Se detuvo junto al pozo del pueblo y miró su reflejo en el agua turbia. Por un momento, creyó ver otra cara en la superficie: la de la mujer de sus sueños. Parpadeó y la imagen desapareció, dejando solo su propio rostro confundido. Sus dedos temblaban cuando los acercó al agua.
—¿Quién eres? —susurró.
El silencio fue su única respuesta.
Los murmullos de los aldeanos la distrajeron. Un grupo de hombres y mujeres se reunían en la plaza central, sus voces bajas pero cargadas de tensión. Anaya se acercó, manteniéndose en las sombras. No le gustaba llamar la atención, pero la preocupación en sus rostros la intrigó.
—Otro pueblo ha caído —decía un hombre de barba gris y ropa raída—. Nadie sobrevivió.
—¿Crees que vendrán aquí? —preguntó una mujer con un niño en brazos.
—Es solo cuestión de tiempo —intervino otro—. Dicen que buscan algo… o alguien.

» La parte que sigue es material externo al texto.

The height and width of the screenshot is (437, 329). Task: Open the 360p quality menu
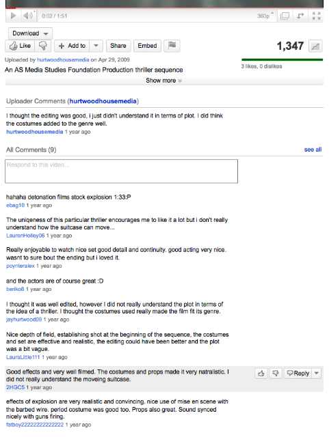(x=265, y=16)
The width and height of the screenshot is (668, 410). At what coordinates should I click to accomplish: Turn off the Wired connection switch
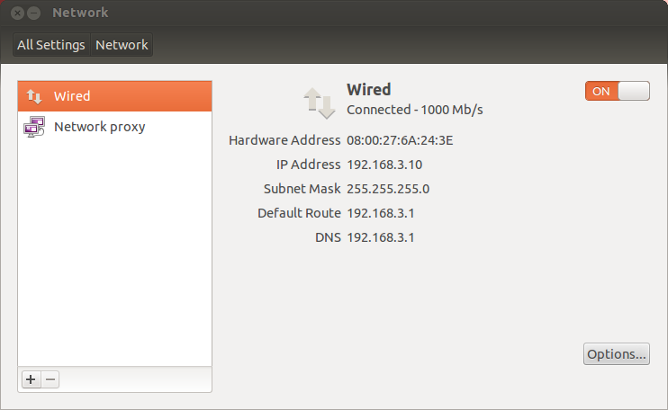[x=617, y=91]
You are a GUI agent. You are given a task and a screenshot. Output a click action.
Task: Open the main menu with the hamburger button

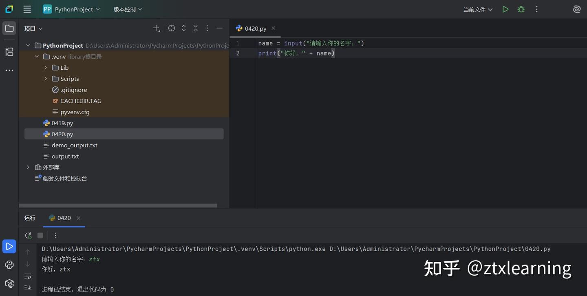coord(27,9)
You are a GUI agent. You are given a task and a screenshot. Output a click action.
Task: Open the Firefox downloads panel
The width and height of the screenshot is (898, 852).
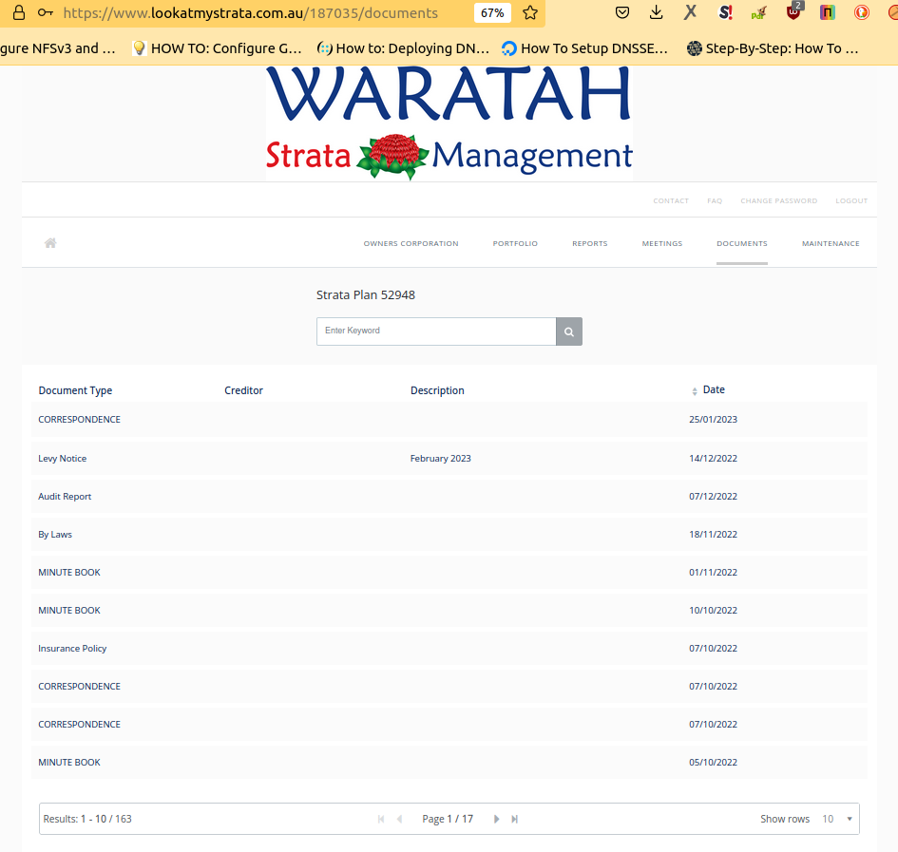pos(656,13)
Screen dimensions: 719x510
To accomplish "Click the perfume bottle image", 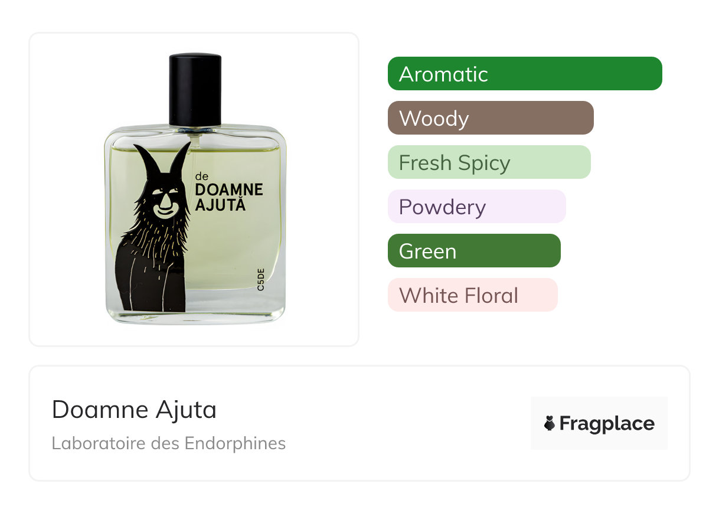I will click(195, 189).
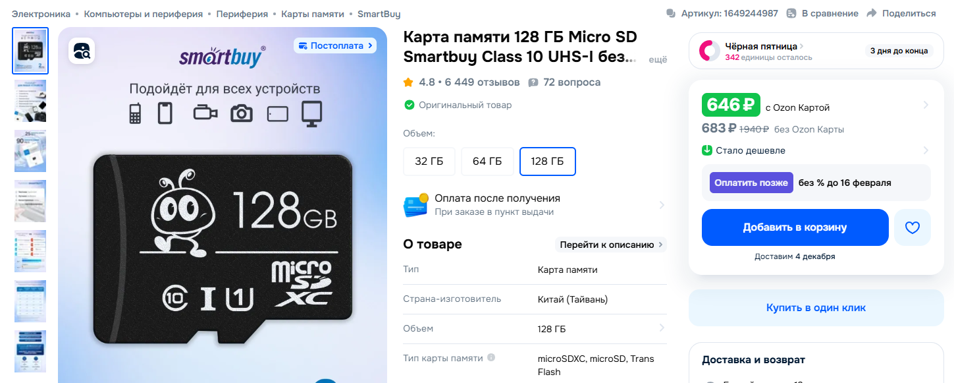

Anaya sintió un escalofrío recorrerle la espalda. Había oído rumores de ataques, pero nunca tan cerca. La guerra no era algo nuevo en el mundo, pero esto era diferente. No eran ejércitos que luchaban por territorio o riquezas. Eran sombras que arrasaban aldeas enteras sin dejar rastro de vida.
Una sensación extraña la invadió, como si algo invisible tirara de su interior, una advertencia que no entendía pero que no podía ignorar.
Esa noche, cuando regresó a su humilde hogar, encontró a Sahana sentada junto al fuego. La anciana la miró con una mezcla de cariño y tristeza, como si supiera algo que Anaya no.
—Te vi en la plaza —dijo la mujer—. Sabes que no debes involucrarte en esas cosas.
—No puedo ignorarlo —replicó Anaya, sentándose frente a ella—. Algo se acerca. Lo siento.
Sahana suspiró y desvió la mirada hacia las llamas. Durante años, había protegido a la niña, ocultándola del mundo, esperando que su pasado nunca la alcanzara. Pero la verdad era como el fuego: tarde o temprano, encontraba la manera de salir a la superficie.
—Escúchame bien, Anaya —dijo con voz seria—. Si alguna vez tienes que huir, no mires atrás. No confíes en nadie. Y sobre todo… nunca dejes que sepan quién eres.
Anaya sintió que un peso invisible caía sobre sus hombros.
—¿Quién soy, Sahana?
La anciana vaciló, pero antes de que pudiera responder, un estruendo sacudió la aldea. Gritos. El resplandor del fuego iluminó la ventana. Anaya se puso de pie de un salto, su corazón latiendo con fuerza.
El destino la había encontrado.
Fin del Capítulo 1.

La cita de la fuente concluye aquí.